Description of the task - Retype, word for word, every line from the one holding "Given: View block 503633 details" through the one holding "Desktop development with" in the entries below, both included, and only those lines.

╭─ Entries provided

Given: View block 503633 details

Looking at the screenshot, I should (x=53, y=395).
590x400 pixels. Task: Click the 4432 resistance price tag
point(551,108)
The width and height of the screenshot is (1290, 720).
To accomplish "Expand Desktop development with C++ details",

╰─
╭─ Entries provided

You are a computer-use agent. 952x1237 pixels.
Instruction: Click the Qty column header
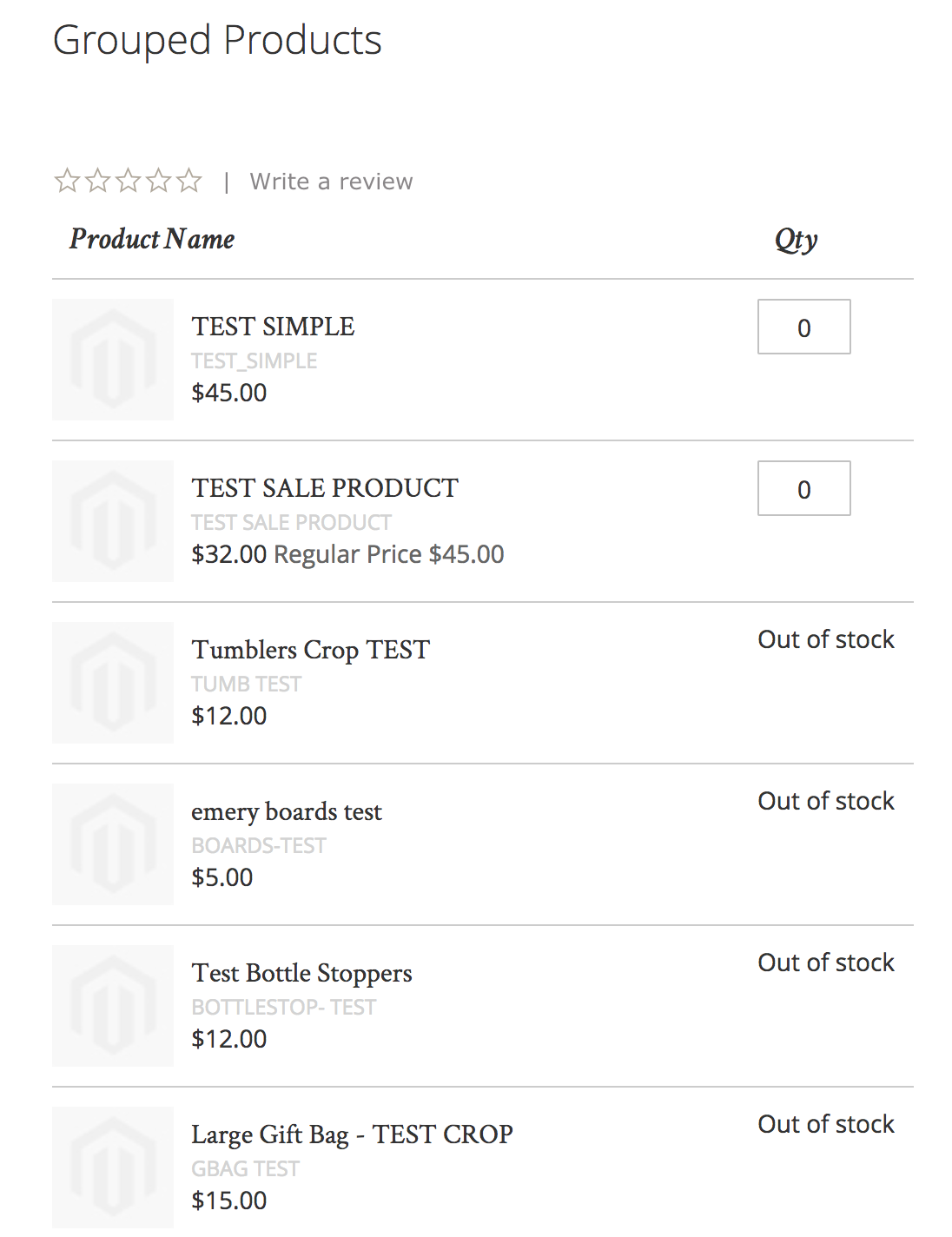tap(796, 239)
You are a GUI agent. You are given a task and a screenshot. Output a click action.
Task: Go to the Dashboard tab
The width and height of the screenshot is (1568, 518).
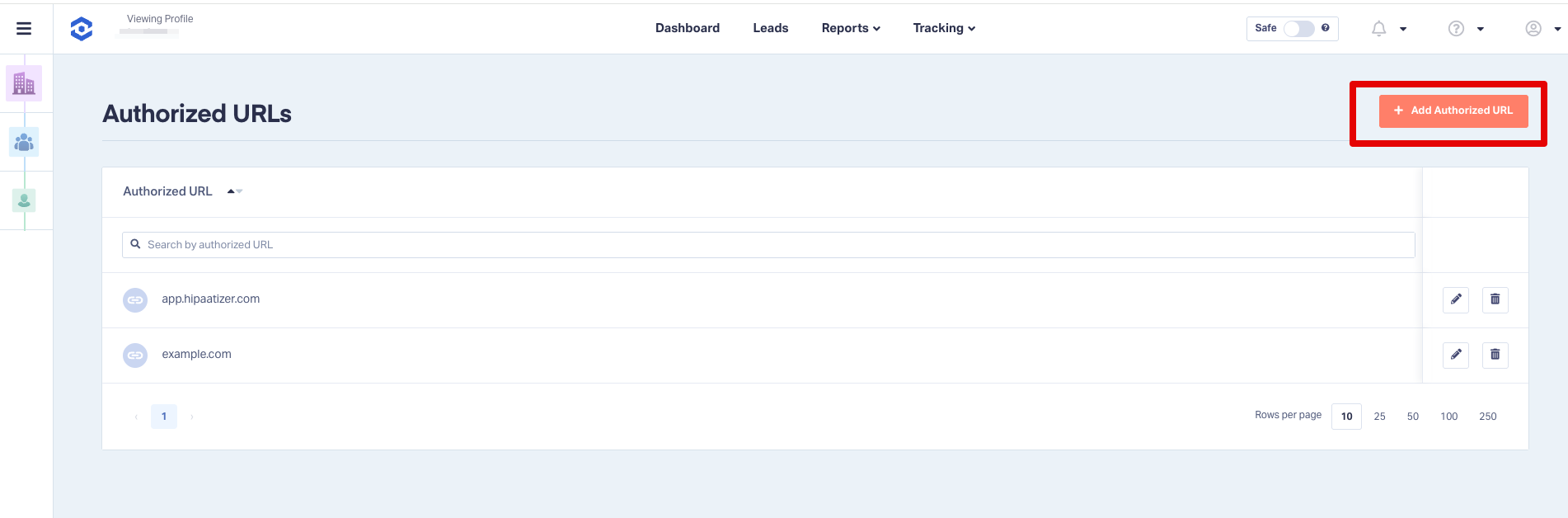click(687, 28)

╰─
╭─ Entries provided

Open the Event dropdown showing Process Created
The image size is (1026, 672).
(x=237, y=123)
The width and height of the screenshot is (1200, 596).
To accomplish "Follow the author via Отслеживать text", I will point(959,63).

╰─

Finished exercise -
Given: View block 503633 details

Looking at the screenshot, I should (x=53, y=395).
590x400 pixels. Task: Click the 4432 resistance price tag
point(551,108)
The width and height of the screenshot is (1290, 720).
To accomplish "Expand Desktop development with C++ details",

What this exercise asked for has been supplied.